O Brasil passou a ser monitorado pela ONU (Organização das Nações Unidas) devido à expansão de movimentos neonazistas no país. O informe, intitulado "Combatendo a Glorificação do Nazismo e Neonazismo", é elaborado anualmente para identificar onde esses grupos estão se fortalecendo, conforme informações do Portal UOL.
O monitoramento, realizado pela relatora Ashwini K.P., analisou formas contemporâneas de xenofobia e racismo. O objetivo é avaliar a extensão da expansão do neonazismo globalmente e apresentar um plano para que os governos possam impedir o fortalecimento desses grupos.

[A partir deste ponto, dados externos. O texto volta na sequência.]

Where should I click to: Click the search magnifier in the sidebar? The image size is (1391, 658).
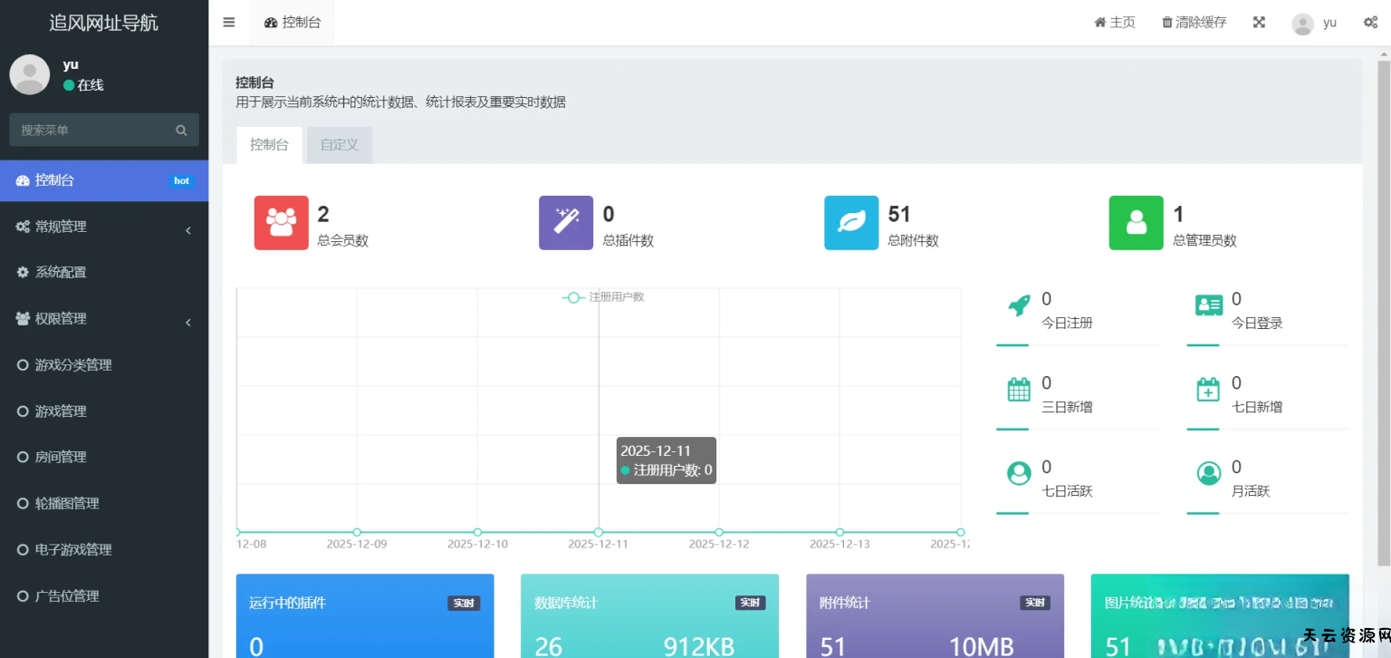coord(182,131)
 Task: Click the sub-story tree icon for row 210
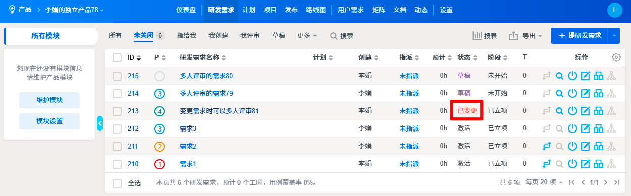click(x=611, y=164)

Cada país envolvido no estudo forneceu informações para que a relatora pudesse fazer a avaliação e produzir o documento oficial. Além do Brasil, mais de 20 países foram incluídos na lista.
No Brasil, o Conselho Nacional de Direitos Humanos forneceu dados sobre o tema, relatando um "aumento preocupante no discurso de ódio e nas manifestações neonazistas".

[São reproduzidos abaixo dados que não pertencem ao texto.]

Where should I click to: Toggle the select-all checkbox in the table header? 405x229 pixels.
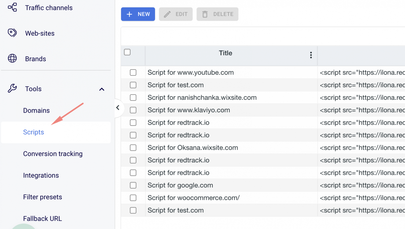(127, 52)
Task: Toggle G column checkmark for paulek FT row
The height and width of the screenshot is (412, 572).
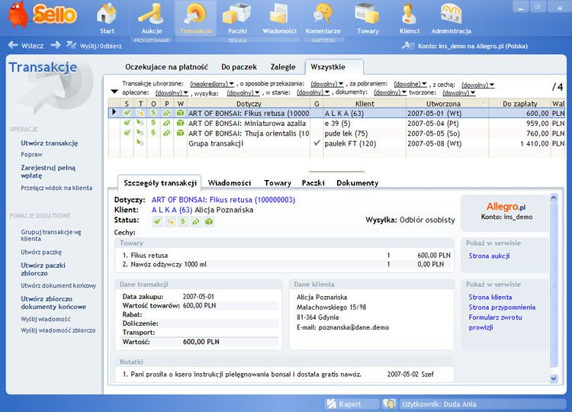Action: (x=317, y=143)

O relatório destaca que, em 2021, o Centro Nacional de Crimes Cibernéticos no Brasil recebeu 14.476 denúncias anônimas relacionadas ao neonazismo. A Polícia Federal também abriu 159 investigações para apurar casos com ligações neonazistas.
Além disso, foram relatados casos de crimes neonazistas em escolas, onde agressores utilizaram uniformes militares e suásticas, fizeram pichações nazistas em unidades educacionais e ameaçaram negros e imigrantes.
Crescimento do ultraconservadorismo
Outra preocupação apontada pela relatora da ONU foi o crescimento do "ultraconservadorismo no sistema educacional do Brasil", caracterizado por comportamentos de "intolerância e à glorificação do nazismo".
Desde 2017, foram registradas 49 mortes e 115 pessoas feridas por armas de fogo e armas brancas em incidentes relacionados a grupos neonazistas.
O documento será entregue ao Conselho de Direitos Humanos da ONU para ser debatido em uma reunião em julho, em Genebra.